Glittering triumph for the greatest Violetta of our time

Antony Craig
Friday, July 9, 2010

La Traviata is one of those operas that, to my ears, has defied every attempt to make an entirely satisfying recording. There are any number of awesome Otellos (Toscanini, Domingo live under Carlos Kleiber and, not least, Gobbi under Serafin, which would be the greatest of them all were it not for Jon Vickers’ erratic pitching at key moments) or fabulous Falstaffs (Toscanini’s second, for instance, or Karajan’s with Gobbi) but Traviata, despite a voluminous discography, stubbornly resists every attempt to capture its essence on disc.

Perfection apart, conventional wisdom offers us as the one to go with a 1994 recording from Covent Garden – Solti conducting Frank Lopardo as Alfredo and Leo Nucci as Germont père with, relatively early in her career, a youngish Angela Gheorghiu as Violetta (buy from Amazon). She proved to be the star of a stunning new production by Richard Eyre, with sumptuous designs by Bob Crowley, and her portrayal of Violetta propelled the Romanian overnight to international stardom.

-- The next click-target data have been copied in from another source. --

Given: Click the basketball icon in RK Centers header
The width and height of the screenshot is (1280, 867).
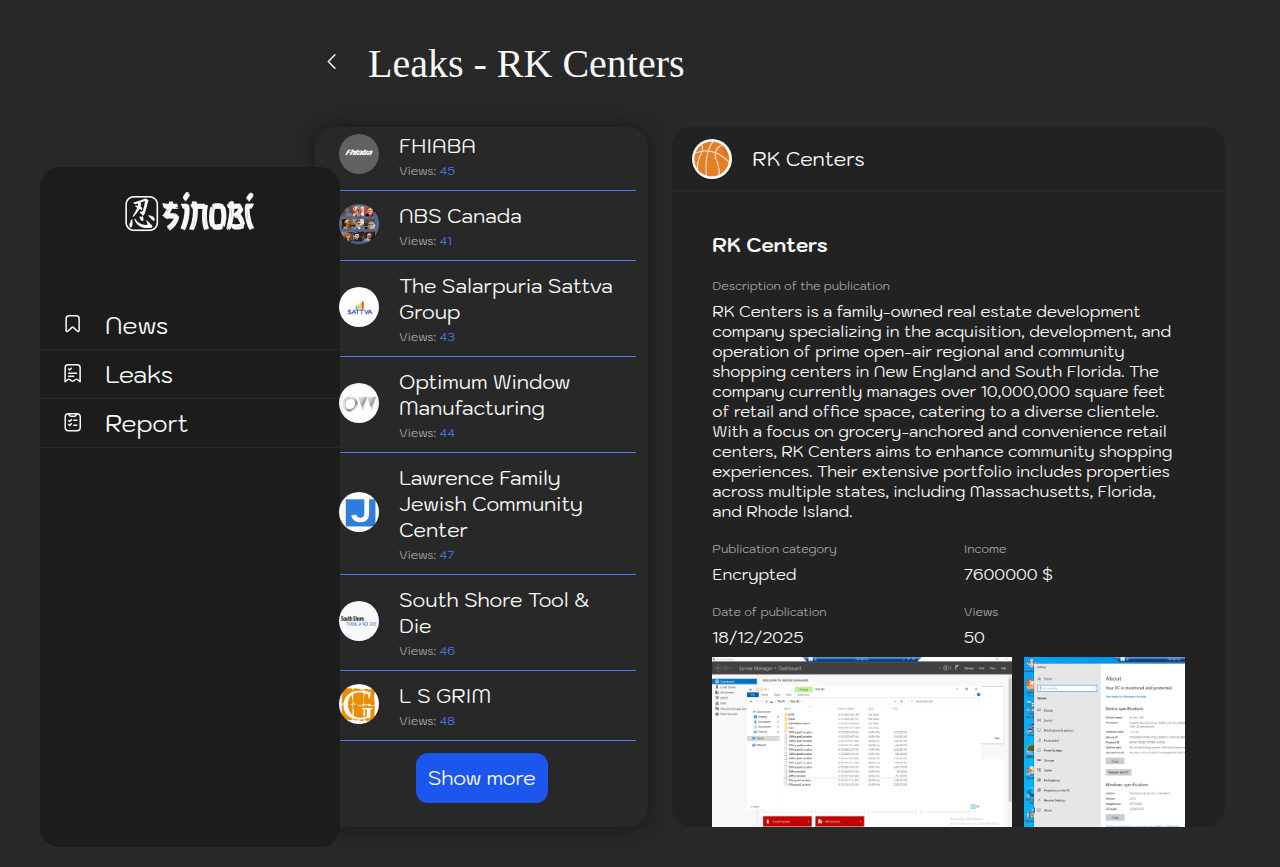Looking at the screenshot, I should pyautogui.click(x=712, y=159).
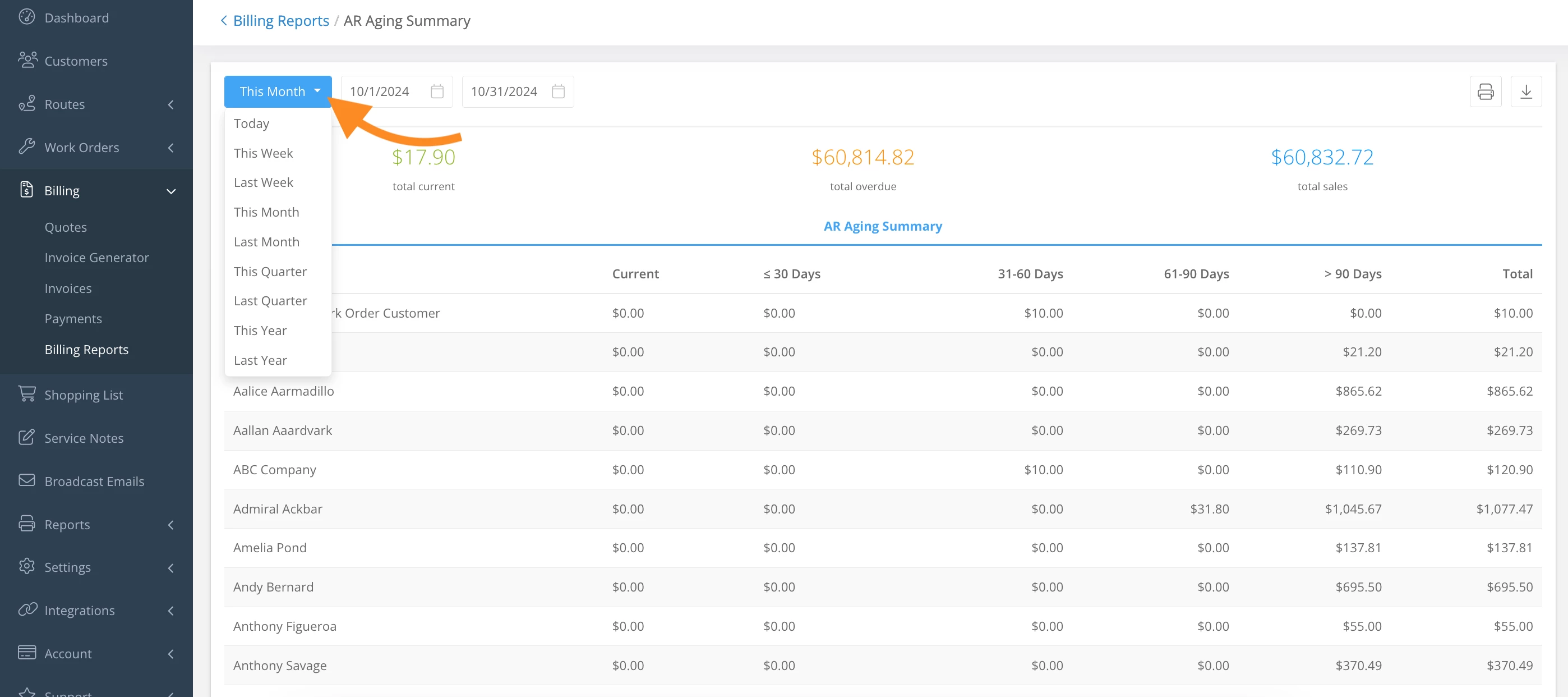Expand the Settings sidebar menu

171,567
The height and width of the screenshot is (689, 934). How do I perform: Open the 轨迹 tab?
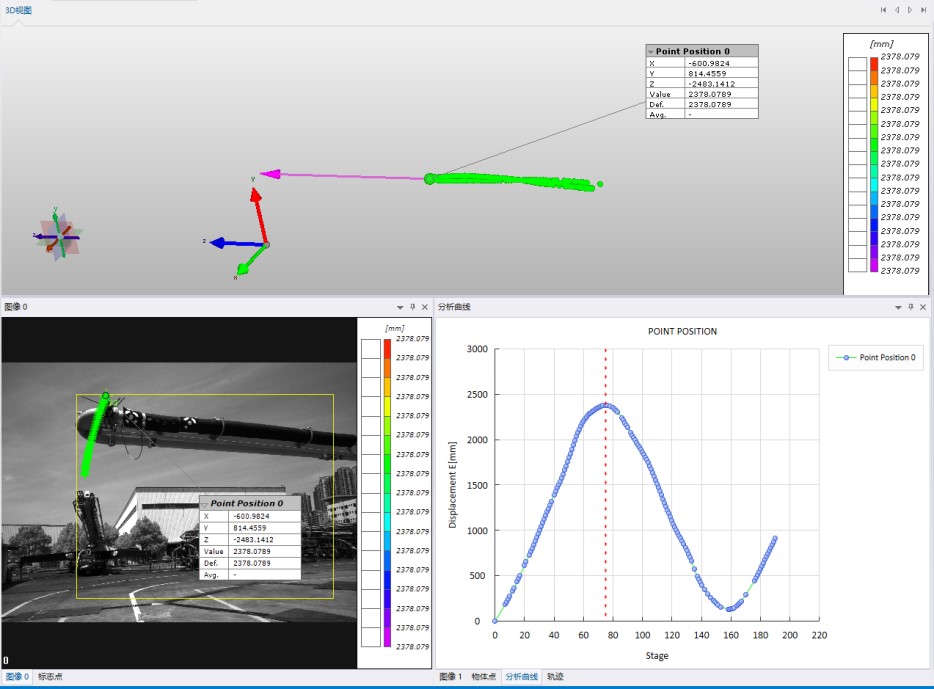point(554,677)
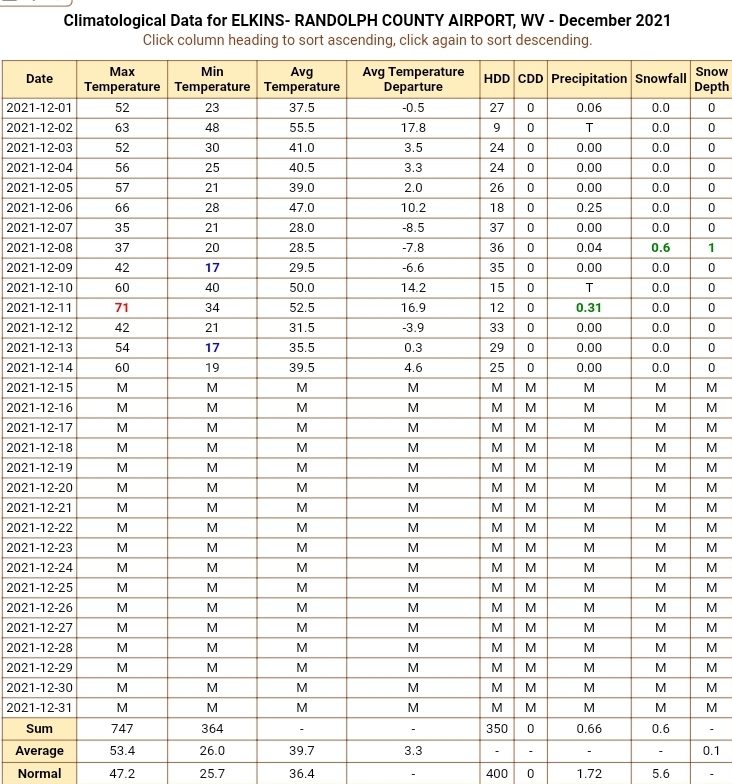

Eyre’s production has remained a staple of the Royal Opera House, playing host to a veritable plethora of Violettas, notably Anna Netrebko, who had a go in 2008, and, last summer, Renée Fleming, as accomplished a soprano as they come: she sang beautifully, every nuance was there, every subtle emphasis, but as a performance it left one strangely cold. Here was a 50-year-old sophisticate inhabiting a demi-monde belonging to a younger generation. She could have more plausibly been Alfredo’s mother than lover. A month and a half ago, in a short run best forgotten, the Violetta and Alfredo were two Albanian singers, Ermonela Jaho and Saimir Pirgu, who lacked both nuance and sparkle.

Now, approaching middle age, Gheorgiu has returned to the scene of her greatest triumph. I was curious: would she, as an older woman now, be any more successful than Fleming in conveying the essence of Dumas’s and Verdi’s heroine? In a word, yes. Gheorgiu’s Violetta is the real deal, a supreme actress, vocally secure, utterly believable, holding your gaze from the opening bars of the overture as she slowly comes into focus. If there is a finer Violetta on the stage today I haven’t seen her. She started well and just got better as the evening progressed – utterly distraught when cruelly insulted by her Alfredo (James Valenti in uncomfortably subdued voice) at Flora’s party, fabulously melodramatic in the tearful final scene. Zeljko Lucic was a sturdy Giorgio Germont, often thrilling vocally if somewhat wooden by comparison with such an instinctively natural actress as Gheorgiu. Under Yves Abel, the Royal Opera House orchestra tends to go its own way, which is not always that of the singers on stage.

But, to be honest, this latest revival, again overseen by Gramophone’s newest columnist (Eyre, who will write about the production in the September issue), is all about one singer, one actress, who deservedly brought the house down, and on that score alone it has to be considered a resounding success.